■ **Instruction**
Present the records below as a Markdown table with two columns, Row and Text, giving each line its own numbered row and omitting blank lines. Leave the pictures out of the table.

■ **Input**
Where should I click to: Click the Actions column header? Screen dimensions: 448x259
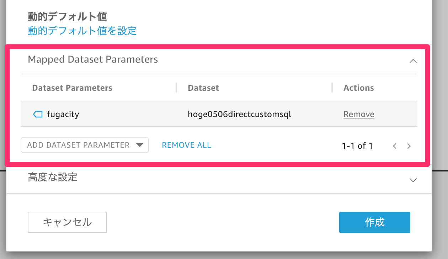pyautogui.click(x=358, y=88)
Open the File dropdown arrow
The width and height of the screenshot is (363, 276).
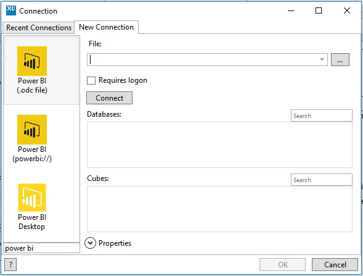(x=322, y=59)

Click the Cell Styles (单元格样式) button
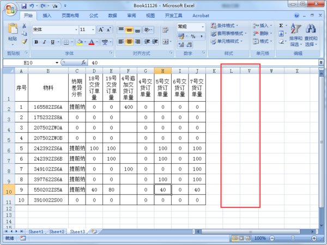[229, 41]
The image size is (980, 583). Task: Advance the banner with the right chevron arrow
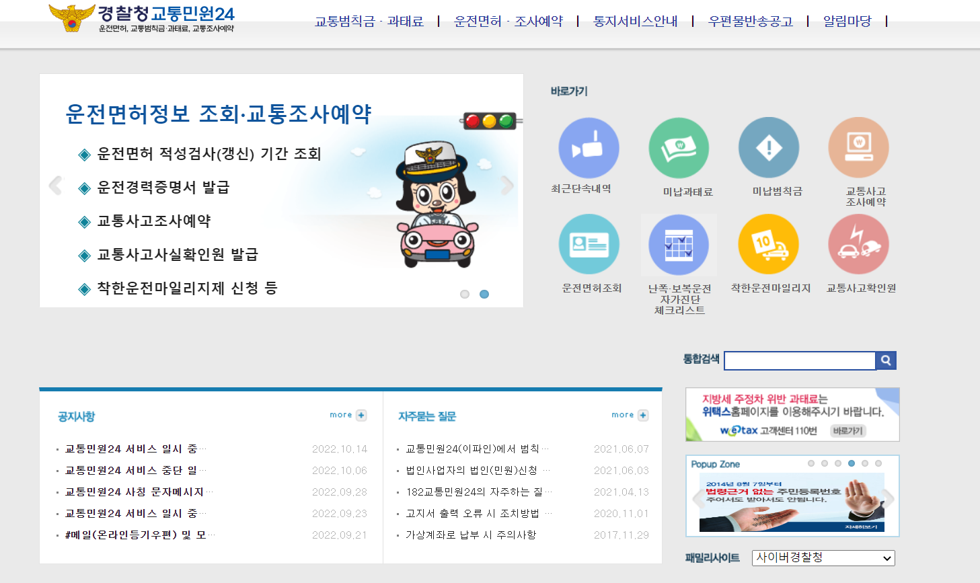click(x=508, y=186)
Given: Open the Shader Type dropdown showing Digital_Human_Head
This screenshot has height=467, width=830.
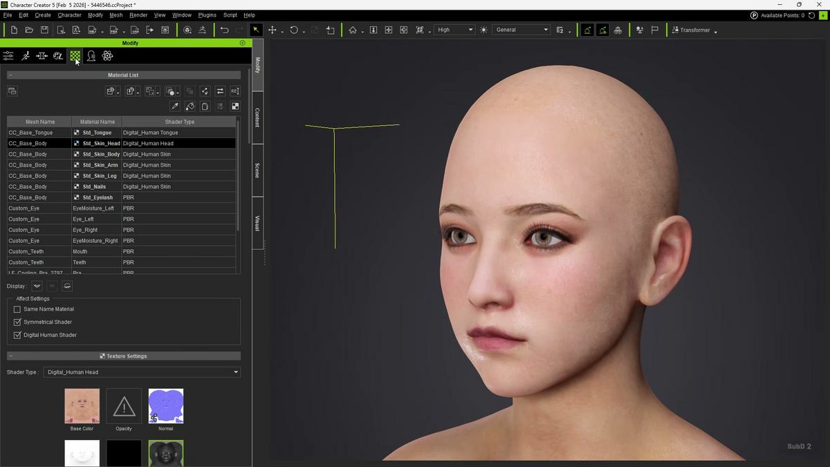Looking at the screenshot, I should 142,372.
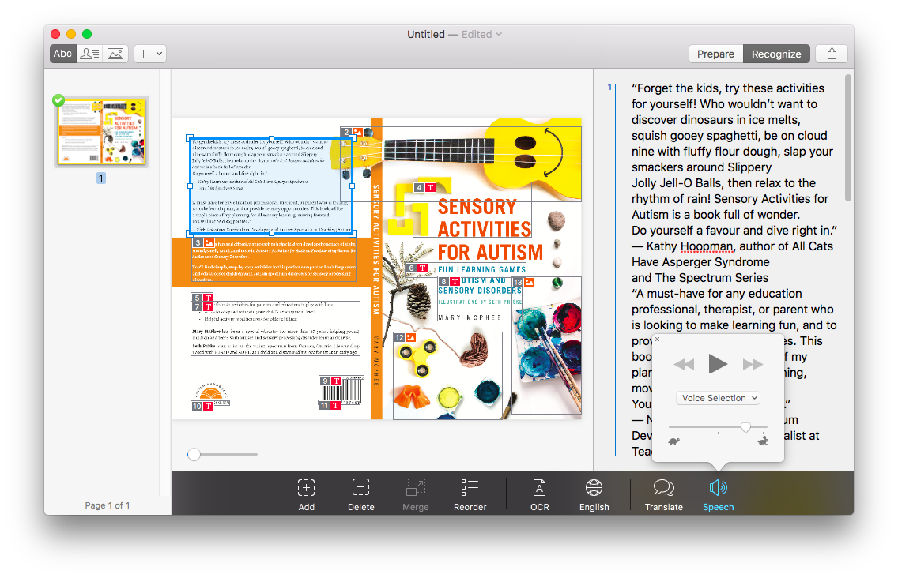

■ **Exercise answer**
| Row | Text |
|---|---|
| 1 | Where should I click to: Click the Actions column header? Screen dimensions: 448x259 |
| 2 | pyautogui.click(x=358, y=88) |
| 3 | Open the File dropdown arrow |
| 4 | The width and height of the screenshot is (363, 276). |
| 5 | (x=322, y=59) |
| 6 | Click the Cell Styles (单元格样式) button |
| 7 | [229, 41] |
| 8 | The image size is (980, 583). Task: Advance the banner with the right chevron arrow |
| 9 | click(x=508, y=186) |
| 10 | Given: Open the Shader Type dropdown showing Digital_Human_Head |
| 11 | This screenshot has height=467, width=830. |
| 12 | Looking at the screenshot, I should 142,372. |